*** Block opens ***

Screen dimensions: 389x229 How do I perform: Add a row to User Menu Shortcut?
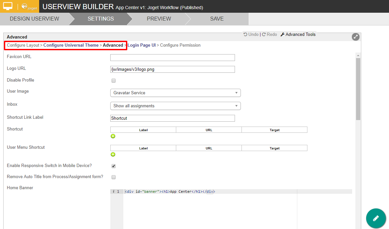(x=113, y=155)
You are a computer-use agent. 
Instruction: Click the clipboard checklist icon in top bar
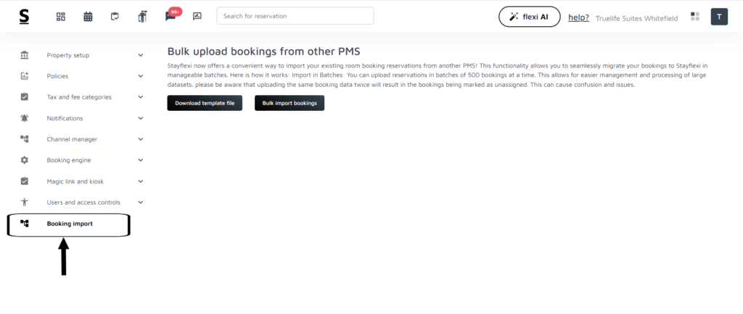pyautogui.click(x=115, y=16)
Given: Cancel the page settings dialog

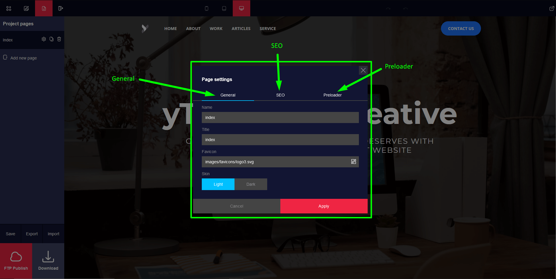Looking at the screenshot, I should pos(237,206).
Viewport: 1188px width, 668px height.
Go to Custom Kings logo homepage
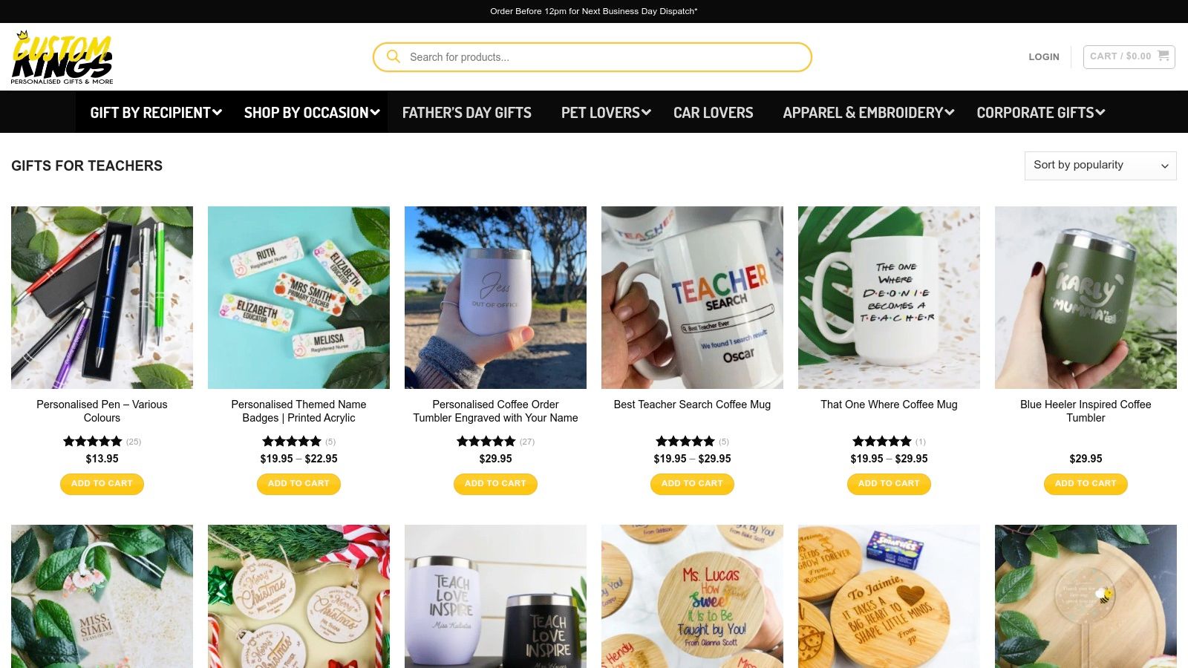(62, 57)

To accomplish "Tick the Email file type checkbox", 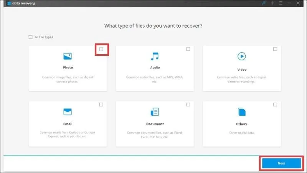I will pos(101,105).
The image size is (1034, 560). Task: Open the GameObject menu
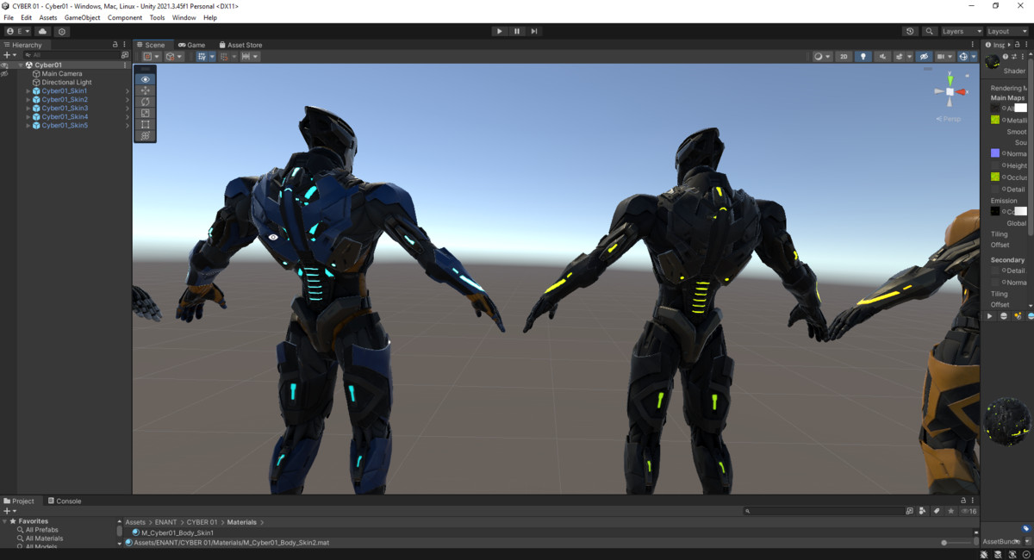point(81,17)
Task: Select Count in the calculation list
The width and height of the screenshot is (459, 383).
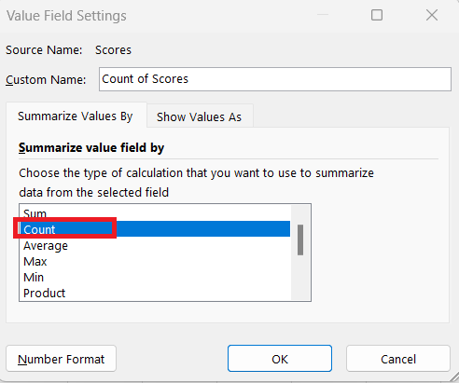Action: tap(155, 229)
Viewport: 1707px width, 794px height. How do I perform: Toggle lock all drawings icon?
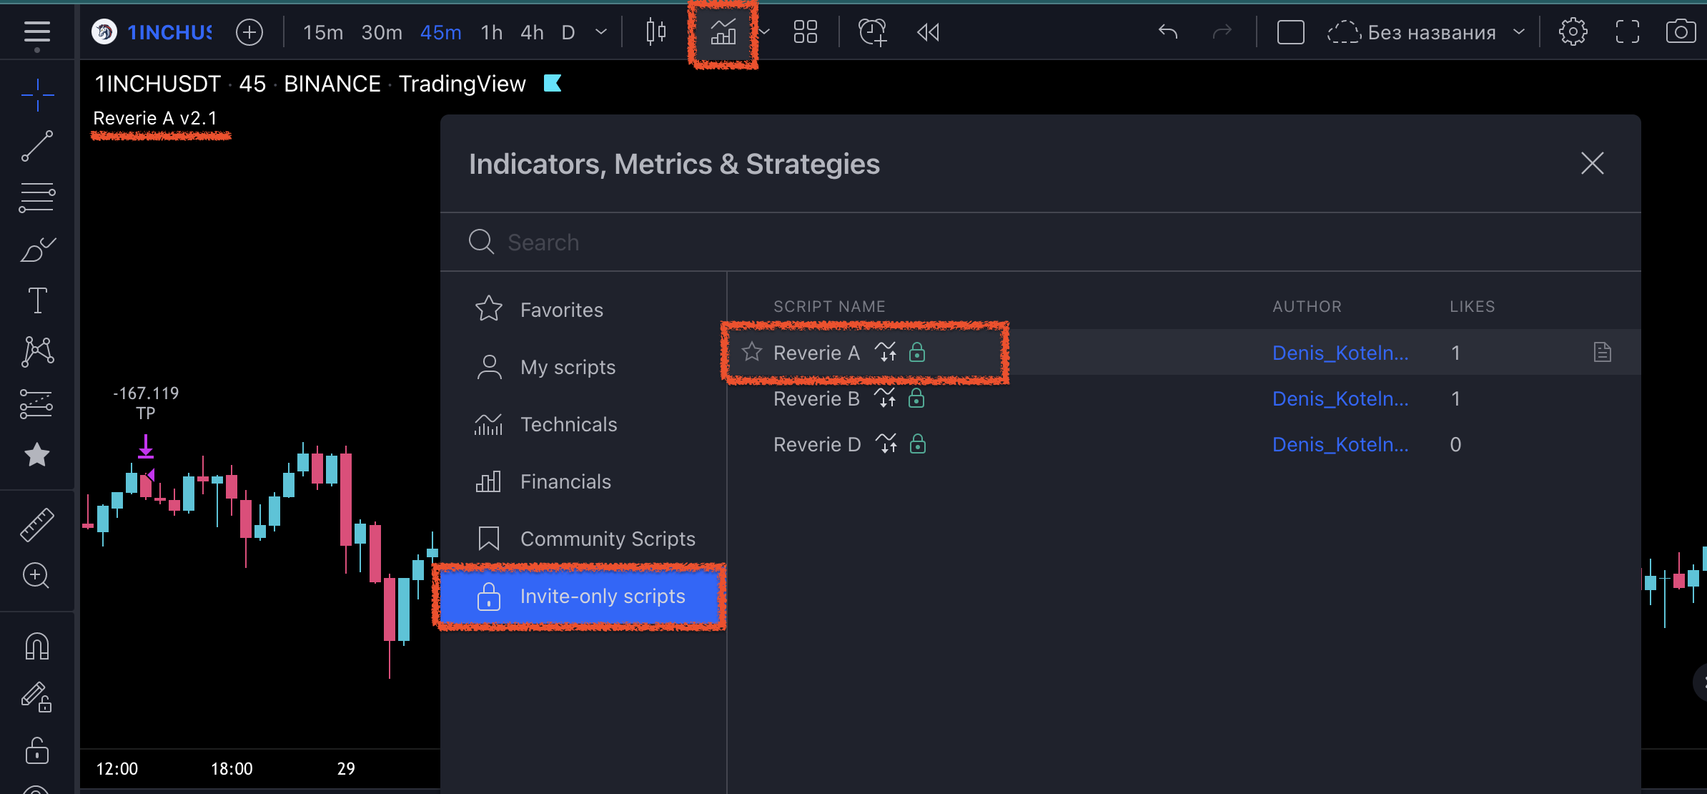point(37,750)
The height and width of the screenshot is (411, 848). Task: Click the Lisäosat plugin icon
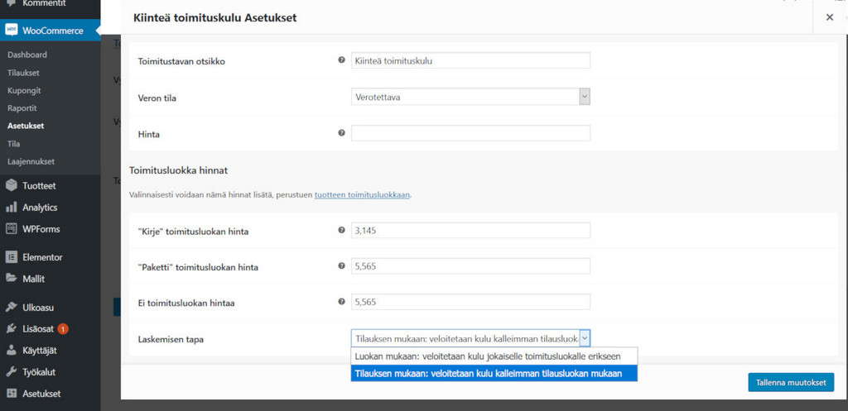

*** Block closes ***

## PROMPT:
Everything from the line with "Task: Select Count in the calculation list" through the end of the records above, both ends included, is to be reproduced exactly, and nothing outside that span; the pictures are to be dropped.

## RESULT:
Task: Select Count in the calculation list
The width and height of the screenshot is (459, 383).
Action: tap(155, 229)
Viewport: 1707px width, 794px height. How do I perform: Toggle lock all drawings icon?
point(37,750)
The height and width of the screenshot is (411, 848). Task: Click the Lisäosat plugin icon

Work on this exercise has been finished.